Il y en avait encore

C’est peu dire qu’Abloh continuera, même absent, à influencer la mode, mais le plus surprenant est que Louis Vuitton avait encore une collection d’Abloh, « terminée à 95 % », sous la manche. Mise en scène, musique, et bien sûr vêtements, tout avait été dessiné et conçu par le créateur touche-à-tout dont la formation initiale était le génie civil et l’architecture. À Paris, durant la semaine de la mode masculine, sous la grande verrière du Carreau du temple, la collection Louis Vuitton hommes automne-hiver 2022 créée par Abloh s’est révélée sous le signe du rêve. Le créateur, qui appelait à laisser de côté son intelligence et écouter en soi l’enfance, avait imaginé une maison onirique, à moitié enfouie dans le sol blanc, dont toutes les pièces étaient dispersées sur le lieu de la présentation. À la salle à manger jouait l’orchestre du groupe inclusif Chineke ! Sur l’escalier, un trampoline où les mannequins (danseurs et acrobates) se jetaient en cadence et se rattrapaient sur les marches. Sur le lit grand comme un lit parental géant, des personnages retombés en enfance font des cabrioles. Il y a des casquettes démesurées, des robes, des jupes, des caftans, des vestes sérieuses, sublimement affutées, dans des coloris qui ne le sont pas, et des manteaux surdimensionnés qui rejoignent une tendance confirmée pour la prochaine saison froide. Le streetwear est omniprésent, avec ses graffitis, ses survêtements anoblis. Tout se passe dans une dimension éthérée, accentuée par le bleu ciel du décor. L’orchestre alterne le classique, le jazz et le rap sans prévenir, l’un dans l’autre parfois. Le défilé touche à sa fin quand apparaissent de sublimes mannequins portant des ailes complexes en bretelles. Tout se passe comme si Abloh invitait les spectateurs en son paradis. Les invités applaudissent debout, en larmes. Sur la chaîne YouTube de la maison, une fan écrit : « Je n’ai jamais pleuré sur des vêtements, mais je l’ai fait plusieurs fois avec ce défilé. Chaque look raconte une histoire, s’inspirant des époques historiques de la mode, brisant les barrières raciales et de genre, devenant sans limites. C’est phénoménal. C’est ce que tant d’entre nous recherchaient dans la mode, et Virgil l’a rendu non seulement beau mais amusant. »
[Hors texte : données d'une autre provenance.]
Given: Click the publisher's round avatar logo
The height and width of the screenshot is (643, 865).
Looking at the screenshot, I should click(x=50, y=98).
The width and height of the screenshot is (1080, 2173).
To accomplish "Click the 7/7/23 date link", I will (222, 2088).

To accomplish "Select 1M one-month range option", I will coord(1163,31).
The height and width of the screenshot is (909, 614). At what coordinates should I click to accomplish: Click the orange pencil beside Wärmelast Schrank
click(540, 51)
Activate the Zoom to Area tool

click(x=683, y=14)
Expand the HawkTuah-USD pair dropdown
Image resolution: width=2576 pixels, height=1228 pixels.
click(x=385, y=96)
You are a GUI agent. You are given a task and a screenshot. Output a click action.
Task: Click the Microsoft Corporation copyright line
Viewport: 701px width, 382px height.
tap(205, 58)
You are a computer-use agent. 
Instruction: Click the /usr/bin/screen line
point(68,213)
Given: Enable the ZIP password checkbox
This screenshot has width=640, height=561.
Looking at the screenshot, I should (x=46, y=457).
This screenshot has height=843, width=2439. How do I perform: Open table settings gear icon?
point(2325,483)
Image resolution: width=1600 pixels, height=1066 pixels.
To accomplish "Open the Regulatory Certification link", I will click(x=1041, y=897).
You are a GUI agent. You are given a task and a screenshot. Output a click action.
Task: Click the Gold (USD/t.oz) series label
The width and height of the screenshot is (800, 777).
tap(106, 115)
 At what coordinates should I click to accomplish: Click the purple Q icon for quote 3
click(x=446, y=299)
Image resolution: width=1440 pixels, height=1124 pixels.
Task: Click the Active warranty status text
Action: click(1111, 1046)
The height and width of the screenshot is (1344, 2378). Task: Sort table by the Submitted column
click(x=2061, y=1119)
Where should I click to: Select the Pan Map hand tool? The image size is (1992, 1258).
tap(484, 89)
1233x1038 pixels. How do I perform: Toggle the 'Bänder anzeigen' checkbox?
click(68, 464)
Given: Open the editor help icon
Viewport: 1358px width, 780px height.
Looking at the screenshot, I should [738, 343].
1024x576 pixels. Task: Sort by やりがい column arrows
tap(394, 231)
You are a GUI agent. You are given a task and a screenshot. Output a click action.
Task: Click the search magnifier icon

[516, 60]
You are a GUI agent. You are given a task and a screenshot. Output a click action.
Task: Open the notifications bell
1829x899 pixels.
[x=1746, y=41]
Le 3 novembre 2021, c’est un Virgil Abloh en pleine forme qui, après avoir participé à Doha à l’encadrement et à la sélection des candidats du prix Fashion Trust Arabia, lançait un vibrant éloge à la diversité. Aux jeunes créateurs venus de tout le monde arabe, il a notamment déclaré : « C’est un grand honneur pour moi de me tenir devant vous ce soir. Des...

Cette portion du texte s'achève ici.